- _EXERCISE REQUIREMENTS_:
To complete the exercise, repeat every record exactly as it stands.

··········

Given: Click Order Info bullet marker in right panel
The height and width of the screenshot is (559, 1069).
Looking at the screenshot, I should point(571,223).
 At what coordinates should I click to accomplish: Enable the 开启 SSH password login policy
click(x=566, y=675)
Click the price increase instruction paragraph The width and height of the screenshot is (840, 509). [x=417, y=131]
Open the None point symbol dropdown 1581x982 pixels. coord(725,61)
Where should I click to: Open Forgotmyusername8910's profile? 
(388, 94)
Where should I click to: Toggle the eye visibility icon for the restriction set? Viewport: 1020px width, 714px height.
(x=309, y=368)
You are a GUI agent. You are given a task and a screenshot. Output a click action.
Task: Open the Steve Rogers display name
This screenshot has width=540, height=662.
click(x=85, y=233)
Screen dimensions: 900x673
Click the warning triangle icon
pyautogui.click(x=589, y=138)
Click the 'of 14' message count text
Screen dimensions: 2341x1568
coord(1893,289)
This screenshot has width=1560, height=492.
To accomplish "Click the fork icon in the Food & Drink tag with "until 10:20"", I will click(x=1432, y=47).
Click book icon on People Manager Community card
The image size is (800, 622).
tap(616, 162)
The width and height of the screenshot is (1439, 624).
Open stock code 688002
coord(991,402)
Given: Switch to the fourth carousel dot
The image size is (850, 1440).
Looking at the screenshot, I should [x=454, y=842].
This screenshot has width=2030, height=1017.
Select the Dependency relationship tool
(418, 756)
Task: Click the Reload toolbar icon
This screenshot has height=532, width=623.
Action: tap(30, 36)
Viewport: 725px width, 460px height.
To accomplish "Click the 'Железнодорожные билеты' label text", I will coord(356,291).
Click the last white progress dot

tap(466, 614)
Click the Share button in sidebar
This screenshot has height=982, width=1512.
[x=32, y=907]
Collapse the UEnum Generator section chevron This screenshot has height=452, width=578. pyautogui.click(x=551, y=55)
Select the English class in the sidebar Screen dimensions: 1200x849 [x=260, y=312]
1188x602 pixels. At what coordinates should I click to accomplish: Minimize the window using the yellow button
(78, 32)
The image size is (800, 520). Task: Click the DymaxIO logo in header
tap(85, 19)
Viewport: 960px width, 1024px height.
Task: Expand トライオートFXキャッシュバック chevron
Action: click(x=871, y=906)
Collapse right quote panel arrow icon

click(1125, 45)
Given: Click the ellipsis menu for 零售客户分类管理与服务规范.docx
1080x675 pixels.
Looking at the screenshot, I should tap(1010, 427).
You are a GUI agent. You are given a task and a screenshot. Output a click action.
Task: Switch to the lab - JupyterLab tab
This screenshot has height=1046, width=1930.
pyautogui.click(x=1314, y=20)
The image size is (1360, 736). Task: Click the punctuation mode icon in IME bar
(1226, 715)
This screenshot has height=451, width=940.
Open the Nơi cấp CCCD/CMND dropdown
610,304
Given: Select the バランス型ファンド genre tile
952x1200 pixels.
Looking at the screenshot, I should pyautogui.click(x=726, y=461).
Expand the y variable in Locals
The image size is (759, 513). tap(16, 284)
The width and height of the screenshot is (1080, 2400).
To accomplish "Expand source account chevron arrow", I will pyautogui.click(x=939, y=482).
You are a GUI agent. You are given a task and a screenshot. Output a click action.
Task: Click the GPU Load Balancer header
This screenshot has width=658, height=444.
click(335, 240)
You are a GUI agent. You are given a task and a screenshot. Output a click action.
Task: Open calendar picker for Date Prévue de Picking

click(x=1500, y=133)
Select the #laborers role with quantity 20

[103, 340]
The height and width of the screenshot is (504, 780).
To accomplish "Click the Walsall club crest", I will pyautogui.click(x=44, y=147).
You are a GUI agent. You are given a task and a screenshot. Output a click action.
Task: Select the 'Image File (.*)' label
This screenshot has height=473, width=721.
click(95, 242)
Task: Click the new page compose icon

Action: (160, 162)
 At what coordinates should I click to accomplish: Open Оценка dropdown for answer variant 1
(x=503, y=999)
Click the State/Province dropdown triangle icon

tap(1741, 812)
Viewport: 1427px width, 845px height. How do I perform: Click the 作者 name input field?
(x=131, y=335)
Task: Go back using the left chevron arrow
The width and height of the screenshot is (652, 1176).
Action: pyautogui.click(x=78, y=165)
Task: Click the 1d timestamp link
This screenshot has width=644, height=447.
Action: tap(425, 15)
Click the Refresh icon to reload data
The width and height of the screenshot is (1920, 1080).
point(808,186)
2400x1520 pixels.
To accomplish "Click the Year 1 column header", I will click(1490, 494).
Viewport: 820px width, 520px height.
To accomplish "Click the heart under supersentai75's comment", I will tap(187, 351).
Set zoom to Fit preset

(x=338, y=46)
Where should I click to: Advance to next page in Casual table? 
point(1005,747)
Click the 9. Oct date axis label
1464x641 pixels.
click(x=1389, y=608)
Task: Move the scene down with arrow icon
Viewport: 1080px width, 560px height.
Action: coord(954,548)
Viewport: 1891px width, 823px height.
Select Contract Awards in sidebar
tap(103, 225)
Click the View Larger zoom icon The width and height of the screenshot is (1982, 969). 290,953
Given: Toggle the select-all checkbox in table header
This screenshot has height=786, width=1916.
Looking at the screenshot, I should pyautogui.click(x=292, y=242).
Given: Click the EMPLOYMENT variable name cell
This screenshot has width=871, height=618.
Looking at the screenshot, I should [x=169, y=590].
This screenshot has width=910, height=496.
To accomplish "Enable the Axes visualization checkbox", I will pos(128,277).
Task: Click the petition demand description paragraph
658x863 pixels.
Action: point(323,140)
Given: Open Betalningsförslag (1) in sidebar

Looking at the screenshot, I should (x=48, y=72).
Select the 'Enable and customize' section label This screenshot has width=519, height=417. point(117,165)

··········

- _RESPONSE AREA_:
Given: Click Order Info bullet marker in right panel
The height and width of the screenshot is (559, 1069).
Looking at the screenshot, I should point(571,223).
 At what coordinates should I click to accomplish: Enable the 开启 SSH password login policy
click(x=566, y=675)
Click the price increase instruction paragraph The width and height of the screenshot is (840, 509). [x=417, y=131]
Open the None point symbol dropdown 1581x982 pixels. coord(725,61)
Where should I click to: Open Forgotmyusername8910's profile? 
(388, 94)
Where should I click to: Toggle the eye visibility icon for the restriction set? Viewport: 1020px width, 714px height.
(x=309, y=368)
You are a GUI agent. You are given a task and a screenshot. Output a click action.
Task: Open the Steve Rogers display name
This screenshot has width=540, height=662.
click(x=85, y=233)
Screen dimensions: 900x673
Click the warning triangle icon
pyautogui.click(x=589, y=138)
Click the 'of 14' message count text
Screen dimensions: 2341x1568
coord(1893,289)
This screenshot has width=1560, height=492.
To accomplish "Click the fork icon in the Food & Drink tag with "until 10:20"", I will click(x=1432, y=47).
Click book icon on People Manager Community card
The image size is (800, 622).
tap(616, 162)
The width and height of the screenshot is (1439, 624).
Open stock code 688002
coord(991,402)
Given: Switch to the fourth carousel dot
The image size is (850, 1440).
Looking at the screenshot, I should [x=454, y=842].
This screenshot has width=2030, height=1017.
Select the Dependency relationship tool
(418, 756)
Task: Click the Reload toolbar icon
This screenshot has height=532, width=623.
Action: tap(30, 36)
Viewport: 725px width, 460px height.
To accomplish "Click the 'Железнодорожные билеты' label text", I will coord(356,291).
Click the last white progress dot

tap(466, 614)
Click the Share button in sidebar
This screenshot has height=982, width=1512.
[x=32, y=907]
Collapse the UEnum Generator section chevron This screenshot has height=452, width=578. pyautogui.click(x=551, y=55)
Select the English class in the sidebar Screen dimensions: 1200x849 [x=260, y=312]
1188x602 pixels. At what coordinates should I click to accomplish: Minimize the window using the yellow button
(78, 32)
The image size is (800, 520). Task: Click the DymaxIO logo in header
tap(85, 19)
Viewport: 960px width, 1024px height.
Task: Expand トライオートFXキャッシュバック chevron
Action: click(x=871, y=906)
Collapse right quote panel arrow icon

click(1125, 45)
Given: Click the ellipsis menu for 零售客户分类管理与服务规范.docx
1080x675 pixels.
Looking at the screenshot, I should tap(1010, 427).
You are a GUI agent. You are given a task and a screenshot. Output a click action.
Task: Switch to the lab - JupyterLab tab
This screenshot has height=1046, width=1930.
pyautogui.click(x=1314, y=20)
The image size is (1360, 736). Task: Click the punctuation mode icon in IME bar
(1226, 715)
This screenshot has height=451, width=940.
Open the Nơi cấp CCCD/CMND dropdown
610,304
Given: Select the バランス型ファンド genre tile
952x1200 pixels.
Looking at the screenshot, I should pyautogui.click(x=726, y=461).
Expand the y variable in Locals
The image size is (759, 513). tap(16, 284)
The width and height of the screenshot is (1080, 2400).
To accomplish "Expand source account chevron arrow", I will pyautogui.click(x=939, y=482).
You are a GUI agent. You are given a task and a screenshot. Output a click action.
Task: Click the GPU Load Balancer header
This screenshot has width=658, height=444.
click(335, 240)
You are a GUI agent. You are given a task and a screenshot. Output a click action.
Task: Open calendar picker for Date Prévue de Picking

click(x=1500, y=133)
Select the #laborers role with quantity 20

[103, 340]
The height and width of the screenshot is (504, 780).
To accomplish "Click the Walsall club crest", I will pyautogui.click(x=44, y=147).
You are a GUI agent. You are given a task and a screenshot. Output a click action.
Task: Select the 'Image File (.*)' label
This screenshot has height=473, width=721.
click(95, 242)
Task: Click the new page compose icon

Action: (160, 162)
 At what coordinates should I click to accomplish: Open Оценка dropdown for answer variant 1
(x=503, y=999)
Click the State/Province dropdown triangle icon

tap(1741, 812)
Viewport: 1427px width, 845px height. How do I perform: Click the 作者 name input field?
(x=131, y=335)
Task: Go back using the left chevron arrow
The width and height of the screenshot is (652, 1176).
Action: pyautogui.click(x=78, y=165)
Task: Click the 1d timestamp link
This screenshot has width=644, height=447.
Action: tap(425, 15)
Click the Refresh icon to reload data
The width and height of the screenshot is (1920, 1080).
point(808,186)
2400x1520 pixels.
To accomplish "Click the Year 1 column header", I will click(1490, 494).
Viewport: 820px width, 520px height.
To accomplish "Click the heart under supersentai75's comment", I will tap(187, 351).
Set zoom to Fit preset

(x=338, y=46)
Where should I click to: Advance to next page in Casual table? 
point(1005,747)
Click the 9. Oct date axis label
1464x641 pixels.
click(x=1389, y=608)
Task: Move the scene down with arrow icon
Viewport: 1080px width, 560px height.
Action: coord(954,548)
Viewport: 1891px width, 823px height.
Select Contract Awards in sidebar
tap(103, 225)
Click the View Larger zoom icon The width and height of the screenshot is (1982, 969). 290,953
Given: Toggle the select-all checkbox in table header
This screenshot has height=786, width=1916.
Looking at the screenshot, I should pyautogui.click(x=292, y=242).
Given: Click the EMPLOYMENT variable name cell
This screenshot has width=871, height=618.
Looking at the screenshot, I should [x=169, y=590].
This screenshot has width=910, height=496.
To accomplish "Enable the Axes visualization checkbox", I will pos(128,277).
Task: Click the petition demand description paragraph
658x863 pixels.
Action: point(323,140)
Given: Open Betalningsförslag (1) in sidebar

Looking at the screenshot, I should (x=48, y=72).
Select the 'Enable and customize' section label This screenshot has width=519, height=417. point(117,165)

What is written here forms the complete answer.